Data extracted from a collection
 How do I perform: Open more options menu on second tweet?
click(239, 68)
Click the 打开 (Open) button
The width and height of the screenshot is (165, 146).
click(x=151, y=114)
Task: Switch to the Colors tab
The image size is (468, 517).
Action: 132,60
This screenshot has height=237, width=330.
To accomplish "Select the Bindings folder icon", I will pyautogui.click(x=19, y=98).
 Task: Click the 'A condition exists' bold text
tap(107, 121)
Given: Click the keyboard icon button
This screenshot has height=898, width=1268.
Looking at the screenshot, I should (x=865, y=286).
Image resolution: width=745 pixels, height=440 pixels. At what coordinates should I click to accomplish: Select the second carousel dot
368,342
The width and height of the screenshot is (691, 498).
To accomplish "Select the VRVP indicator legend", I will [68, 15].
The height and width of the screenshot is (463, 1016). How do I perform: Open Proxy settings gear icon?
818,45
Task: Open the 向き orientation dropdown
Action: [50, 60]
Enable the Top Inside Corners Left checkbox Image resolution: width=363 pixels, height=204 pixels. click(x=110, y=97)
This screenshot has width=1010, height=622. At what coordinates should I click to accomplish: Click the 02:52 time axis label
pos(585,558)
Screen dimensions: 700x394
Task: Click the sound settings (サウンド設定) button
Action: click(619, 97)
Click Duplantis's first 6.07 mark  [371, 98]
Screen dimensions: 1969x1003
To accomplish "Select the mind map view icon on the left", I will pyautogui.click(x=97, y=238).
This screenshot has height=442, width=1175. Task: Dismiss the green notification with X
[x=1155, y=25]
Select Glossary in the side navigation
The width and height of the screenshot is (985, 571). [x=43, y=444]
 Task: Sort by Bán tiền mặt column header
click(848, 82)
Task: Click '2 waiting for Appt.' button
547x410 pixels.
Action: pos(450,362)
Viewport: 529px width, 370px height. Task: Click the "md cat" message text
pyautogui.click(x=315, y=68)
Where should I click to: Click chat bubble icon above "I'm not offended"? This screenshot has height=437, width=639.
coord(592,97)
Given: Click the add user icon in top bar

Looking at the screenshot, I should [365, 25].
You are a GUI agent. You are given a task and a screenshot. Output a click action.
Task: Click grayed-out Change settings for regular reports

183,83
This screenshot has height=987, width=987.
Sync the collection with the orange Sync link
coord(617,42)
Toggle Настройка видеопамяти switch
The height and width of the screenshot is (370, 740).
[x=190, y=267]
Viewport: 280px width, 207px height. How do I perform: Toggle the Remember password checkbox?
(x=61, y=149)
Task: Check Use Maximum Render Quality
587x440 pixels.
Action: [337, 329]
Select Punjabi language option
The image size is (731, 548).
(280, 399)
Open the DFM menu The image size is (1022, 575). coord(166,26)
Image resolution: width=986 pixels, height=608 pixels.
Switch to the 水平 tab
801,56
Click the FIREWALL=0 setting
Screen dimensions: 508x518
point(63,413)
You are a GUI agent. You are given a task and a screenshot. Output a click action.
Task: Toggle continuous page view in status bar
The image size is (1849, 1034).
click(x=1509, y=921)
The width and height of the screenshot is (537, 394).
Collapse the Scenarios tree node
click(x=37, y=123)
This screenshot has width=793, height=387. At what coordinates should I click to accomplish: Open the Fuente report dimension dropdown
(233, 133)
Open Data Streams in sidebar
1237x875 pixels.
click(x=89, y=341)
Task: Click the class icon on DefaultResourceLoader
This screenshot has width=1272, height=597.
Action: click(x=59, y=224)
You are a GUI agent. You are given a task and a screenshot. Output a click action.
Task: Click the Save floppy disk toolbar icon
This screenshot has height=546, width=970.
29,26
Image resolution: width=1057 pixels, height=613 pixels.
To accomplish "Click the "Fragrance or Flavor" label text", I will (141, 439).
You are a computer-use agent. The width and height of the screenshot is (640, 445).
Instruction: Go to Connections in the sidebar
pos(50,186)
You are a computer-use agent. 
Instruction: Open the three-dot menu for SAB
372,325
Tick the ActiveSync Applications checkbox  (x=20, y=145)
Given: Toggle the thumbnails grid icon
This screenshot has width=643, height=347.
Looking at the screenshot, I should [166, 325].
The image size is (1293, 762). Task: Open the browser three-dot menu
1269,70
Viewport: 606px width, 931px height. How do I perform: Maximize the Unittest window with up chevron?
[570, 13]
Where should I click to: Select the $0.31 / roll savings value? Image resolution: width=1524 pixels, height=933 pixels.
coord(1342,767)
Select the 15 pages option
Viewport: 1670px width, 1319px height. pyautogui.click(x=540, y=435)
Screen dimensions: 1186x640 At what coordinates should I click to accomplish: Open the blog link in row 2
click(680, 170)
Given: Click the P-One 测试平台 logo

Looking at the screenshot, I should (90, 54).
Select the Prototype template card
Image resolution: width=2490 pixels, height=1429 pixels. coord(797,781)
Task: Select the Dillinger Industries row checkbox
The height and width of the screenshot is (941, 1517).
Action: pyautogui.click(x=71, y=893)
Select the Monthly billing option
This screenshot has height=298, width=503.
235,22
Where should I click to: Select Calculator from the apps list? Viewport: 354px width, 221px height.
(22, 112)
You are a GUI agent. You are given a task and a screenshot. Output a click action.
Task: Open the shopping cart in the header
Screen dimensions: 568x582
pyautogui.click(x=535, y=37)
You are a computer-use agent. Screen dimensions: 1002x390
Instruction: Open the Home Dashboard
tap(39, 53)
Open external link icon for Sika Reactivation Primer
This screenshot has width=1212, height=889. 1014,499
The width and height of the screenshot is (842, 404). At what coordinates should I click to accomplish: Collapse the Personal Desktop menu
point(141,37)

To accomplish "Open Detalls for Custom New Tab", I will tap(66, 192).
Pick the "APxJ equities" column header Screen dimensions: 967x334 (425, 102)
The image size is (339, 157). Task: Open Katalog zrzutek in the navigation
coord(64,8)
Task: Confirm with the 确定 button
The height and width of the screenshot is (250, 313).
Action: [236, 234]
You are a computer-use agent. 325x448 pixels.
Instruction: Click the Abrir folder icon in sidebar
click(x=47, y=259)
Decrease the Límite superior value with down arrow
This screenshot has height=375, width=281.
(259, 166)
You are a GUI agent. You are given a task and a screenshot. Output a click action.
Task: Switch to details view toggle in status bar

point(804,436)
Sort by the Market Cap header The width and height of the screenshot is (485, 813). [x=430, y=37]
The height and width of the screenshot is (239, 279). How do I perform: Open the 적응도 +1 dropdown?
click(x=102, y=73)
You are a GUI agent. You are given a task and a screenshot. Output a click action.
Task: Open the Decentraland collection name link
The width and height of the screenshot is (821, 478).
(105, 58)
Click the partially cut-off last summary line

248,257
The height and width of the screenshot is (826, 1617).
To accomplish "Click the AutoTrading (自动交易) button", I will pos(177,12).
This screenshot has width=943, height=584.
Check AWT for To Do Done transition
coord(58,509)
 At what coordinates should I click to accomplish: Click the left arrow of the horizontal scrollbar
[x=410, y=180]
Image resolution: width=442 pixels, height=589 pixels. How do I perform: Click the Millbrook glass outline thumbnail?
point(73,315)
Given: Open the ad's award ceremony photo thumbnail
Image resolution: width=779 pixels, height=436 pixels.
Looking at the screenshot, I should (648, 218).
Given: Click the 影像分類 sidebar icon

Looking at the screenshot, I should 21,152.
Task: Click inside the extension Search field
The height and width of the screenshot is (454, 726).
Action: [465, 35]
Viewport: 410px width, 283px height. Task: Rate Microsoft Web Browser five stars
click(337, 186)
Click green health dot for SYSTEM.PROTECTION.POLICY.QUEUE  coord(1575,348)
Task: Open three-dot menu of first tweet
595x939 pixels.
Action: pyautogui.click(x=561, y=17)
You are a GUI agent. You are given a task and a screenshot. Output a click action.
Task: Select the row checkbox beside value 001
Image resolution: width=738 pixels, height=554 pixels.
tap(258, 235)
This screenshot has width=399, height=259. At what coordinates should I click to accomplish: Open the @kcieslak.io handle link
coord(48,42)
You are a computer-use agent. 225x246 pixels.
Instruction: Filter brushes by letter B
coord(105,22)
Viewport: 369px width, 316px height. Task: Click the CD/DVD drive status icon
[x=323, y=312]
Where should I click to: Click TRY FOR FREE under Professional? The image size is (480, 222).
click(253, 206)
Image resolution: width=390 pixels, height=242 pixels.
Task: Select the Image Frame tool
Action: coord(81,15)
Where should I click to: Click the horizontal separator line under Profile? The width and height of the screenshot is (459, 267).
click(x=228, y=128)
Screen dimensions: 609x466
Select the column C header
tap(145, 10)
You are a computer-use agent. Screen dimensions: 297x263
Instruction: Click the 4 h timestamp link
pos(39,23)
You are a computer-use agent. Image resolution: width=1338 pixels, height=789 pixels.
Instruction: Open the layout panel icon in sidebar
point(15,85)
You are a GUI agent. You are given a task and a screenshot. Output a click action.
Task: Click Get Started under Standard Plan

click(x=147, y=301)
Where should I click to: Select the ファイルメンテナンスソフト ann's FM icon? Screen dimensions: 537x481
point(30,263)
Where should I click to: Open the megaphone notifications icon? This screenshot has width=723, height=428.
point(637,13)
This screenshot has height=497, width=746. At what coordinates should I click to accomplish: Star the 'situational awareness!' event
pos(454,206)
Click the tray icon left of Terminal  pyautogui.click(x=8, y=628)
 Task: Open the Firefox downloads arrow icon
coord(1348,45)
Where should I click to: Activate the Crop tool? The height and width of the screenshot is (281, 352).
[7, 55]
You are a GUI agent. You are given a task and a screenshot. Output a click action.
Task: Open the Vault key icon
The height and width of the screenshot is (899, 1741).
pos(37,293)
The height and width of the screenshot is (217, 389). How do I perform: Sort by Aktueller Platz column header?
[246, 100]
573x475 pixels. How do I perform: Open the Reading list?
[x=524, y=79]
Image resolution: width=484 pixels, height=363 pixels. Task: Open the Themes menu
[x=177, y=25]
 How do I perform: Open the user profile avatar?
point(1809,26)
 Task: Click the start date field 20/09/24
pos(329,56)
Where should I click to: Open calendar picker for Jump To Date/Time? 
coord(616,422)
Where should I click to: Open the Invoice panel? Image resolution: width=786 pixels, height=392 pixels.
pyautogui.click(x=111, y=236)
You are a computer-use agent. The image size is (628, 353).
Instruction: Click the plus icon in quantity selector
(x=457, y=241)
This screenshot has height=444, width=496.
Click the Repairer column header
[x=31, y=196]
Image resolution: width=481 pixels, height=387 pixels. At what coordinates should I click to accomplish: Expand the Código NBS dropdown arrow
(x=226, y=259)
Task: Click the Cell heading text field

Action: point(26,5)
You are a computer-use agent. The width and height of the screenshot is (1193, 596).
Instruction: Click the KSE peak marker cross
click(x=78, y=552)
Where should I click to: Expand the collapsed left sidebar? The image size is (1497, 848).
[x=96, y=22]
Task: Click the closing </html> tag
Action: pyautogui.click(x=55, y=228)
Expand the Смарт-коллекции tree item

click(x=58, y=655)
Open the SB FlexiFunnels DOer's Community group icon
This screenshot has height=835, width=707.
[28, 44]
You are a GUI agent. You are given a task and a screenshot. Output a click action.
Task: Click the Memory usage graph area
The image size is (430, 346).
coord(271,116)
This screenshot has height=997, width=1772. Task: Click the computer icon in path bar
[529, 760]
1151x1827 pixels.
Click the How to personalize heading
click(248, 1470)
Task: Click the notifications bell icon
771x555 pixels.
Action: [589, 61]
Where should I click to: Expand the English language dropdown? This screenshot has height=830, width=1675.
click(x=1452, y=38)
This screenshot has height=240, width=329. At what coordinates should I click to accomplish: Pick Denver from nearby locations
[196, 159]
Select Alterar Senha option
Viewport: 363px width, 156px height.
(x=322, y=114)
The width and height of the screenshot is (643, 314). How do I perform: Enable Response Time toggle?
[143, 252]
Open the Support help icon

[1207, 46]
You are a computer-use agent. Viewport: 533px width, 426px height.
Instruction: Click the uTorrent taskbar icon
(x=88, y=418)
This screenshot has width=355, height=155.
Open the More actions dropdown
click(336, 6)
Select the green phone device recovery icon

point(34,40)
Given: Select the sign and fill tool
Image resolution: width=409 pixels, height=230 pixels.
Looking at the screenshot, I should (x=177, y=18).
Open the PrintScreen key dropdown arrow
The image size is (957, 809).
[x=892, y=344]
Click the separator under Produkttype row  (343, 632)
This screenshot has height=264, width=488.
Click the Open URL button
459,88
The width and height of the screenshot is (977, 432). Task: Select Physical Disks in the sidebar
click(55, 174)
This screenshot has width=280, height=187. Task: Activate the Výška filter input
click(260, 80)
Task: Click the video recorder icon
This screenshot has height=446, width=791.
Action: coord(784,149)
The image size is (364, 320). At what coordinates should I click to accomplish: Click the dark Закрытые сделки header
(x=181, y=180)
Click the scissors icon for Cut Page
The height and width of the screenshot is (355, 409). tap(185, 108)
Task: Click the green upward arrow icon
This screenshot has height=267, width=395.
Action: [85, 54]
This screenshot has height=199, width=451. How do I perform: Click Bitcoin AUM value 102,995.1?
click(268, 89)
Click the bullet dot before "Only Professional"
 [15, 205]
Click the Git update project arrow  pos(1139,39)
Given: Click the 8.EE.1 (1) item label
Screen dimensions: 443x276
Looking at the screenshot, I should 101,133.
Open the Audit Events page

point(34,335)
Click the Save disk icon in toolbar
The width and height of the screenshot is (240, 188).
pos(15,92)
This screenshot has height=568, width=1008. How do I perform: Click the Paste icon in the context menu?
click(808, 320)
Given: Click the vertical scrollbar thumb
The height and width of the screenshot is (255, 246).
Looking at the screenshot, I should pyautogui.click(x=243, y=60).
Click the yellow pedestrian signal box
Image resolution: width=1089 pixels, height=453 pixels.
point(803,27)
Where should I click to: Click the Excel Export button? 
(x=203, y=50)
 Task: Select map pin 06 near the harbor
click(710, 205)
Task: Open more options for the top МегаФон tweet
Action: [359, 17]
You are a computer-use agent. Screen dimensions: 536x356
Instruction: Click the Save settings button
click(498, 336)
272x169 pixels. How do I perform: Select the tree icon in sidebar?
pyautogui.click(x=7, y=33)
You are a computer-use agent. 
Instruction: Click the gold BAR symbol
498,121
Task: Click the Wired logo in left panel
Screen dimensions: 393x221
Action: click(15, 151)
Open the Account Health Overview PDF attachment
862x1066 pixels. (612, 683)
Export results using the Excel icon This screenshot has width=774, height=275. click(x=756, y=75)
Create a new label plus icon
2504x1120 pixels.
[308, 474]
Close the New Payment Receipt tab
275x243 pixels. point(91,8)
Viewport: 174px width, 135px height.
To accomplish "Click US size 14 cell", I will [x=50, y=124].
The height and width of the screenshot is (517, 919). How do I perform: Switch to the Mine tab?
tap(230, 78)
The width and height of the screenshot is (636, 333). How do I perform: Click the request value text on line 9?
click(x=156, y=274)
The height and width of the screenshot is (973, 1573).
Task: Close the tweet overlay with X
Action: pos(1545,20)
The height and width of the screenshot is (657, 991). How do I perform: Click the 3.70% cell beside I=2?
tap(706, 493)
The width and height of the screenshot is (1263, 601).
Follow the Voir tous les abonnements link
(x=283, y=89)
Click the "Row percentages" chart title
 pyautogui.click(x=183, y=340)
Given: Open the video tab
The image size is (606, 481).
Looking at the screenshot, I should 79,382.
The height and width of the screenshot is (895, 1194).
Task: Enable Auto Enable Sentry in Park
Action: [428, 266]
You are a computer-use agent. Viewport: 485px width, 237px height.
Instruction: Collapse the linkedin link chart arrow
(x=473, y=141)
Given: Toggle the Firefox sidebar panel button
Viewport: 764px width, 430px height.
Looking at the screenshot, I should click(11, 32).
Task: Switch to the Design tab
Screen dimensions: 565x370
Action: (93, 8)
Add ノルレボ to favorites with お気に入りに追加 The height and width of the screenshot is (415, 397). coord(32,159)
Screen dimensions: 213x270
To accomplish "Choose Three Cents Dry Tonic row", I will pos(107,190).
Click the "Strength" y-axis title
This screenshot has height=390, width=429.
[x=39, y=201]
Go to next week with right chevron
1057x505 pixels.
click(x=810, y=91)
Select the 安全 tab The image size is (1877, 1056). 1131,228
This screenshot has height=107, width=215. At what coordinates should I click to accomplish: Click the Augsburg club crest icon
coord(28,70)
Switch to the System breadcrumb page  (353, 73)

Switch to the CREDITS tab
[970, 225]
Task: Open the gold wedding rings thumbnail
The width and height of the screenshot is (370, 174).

**Task brief:** Rewrite the lines from the start of the items through the line containing "Action: pos(450,362)", inclusive, changing "carousel" to "slider" and leaving everything else as it is.

**Finished task:**
 How do I perform: Open more options menu on second tweet?
click(239, 68)
Click the 打开 (Open) button
The width and height of the screenshot is (165, 146).
click(x=151, y=114)
Task: Switch to the Colors tab
The image size is (468, 517).
Action: 132,60
This screenshot has height=237, width=330.
To accomplish "Select the Bindings folder icon", I will pyautogui.click(x=19, y=98).
 Task: Click the 'A condition exists' bold text
tap(107, 121)
Given: Click the keyboard icon button
This screenshot has height=898, width=1268.
Looking at the screenshot, I should (x=865, y=286).
Image resolution: width=745 pixels, height=440 pixels. At what coordinates should I click to accomplish: Select the second slider dot
368,342
The width and height of the screenshot is (691, 498).
To accomplish "Select the VRVP indicator legend", I will [68, 15].
The height and width of the screenshot is (463, 1016). How do I perform: Open Proxy settings gear icon?
818,45
Task: Open the 向き orientation dropdown
Action: [50, 60]
Enable the Top Inside Corners Left checkbox Image resolution: width=363 pixels, height=204 pixels. click(x=110, y=97)
This screenshot has width=1010, height=622. At what coordinates should I click to accomplish: Click the 02:52 time axis label
pos(585,558)
Screen dimensions: 700x394
Task: Click the sound settings (サウンド設定) button
Action: click(619, 97)
Click Duplantis's first 6.07 mark  [371, 98]
Screen dimensions: 1969x1003
To accomplish "Select the mind map view icon on the left", I will pyautogui.click(x=97, y=238).
This screenshot has height=442, width=1175. Task: Dismiss the green notification with X
[x=1155, y=25]
Select Glossary in the side navigation
The width and height of the screenshot is (985, 571). [x=43, y=444]
 Task: Sort by Bán tiền mặt column header
click(848, 82)
Task: Click '2 waiting for Appt.' button
547x410 pixels.
Action: pos(450,362)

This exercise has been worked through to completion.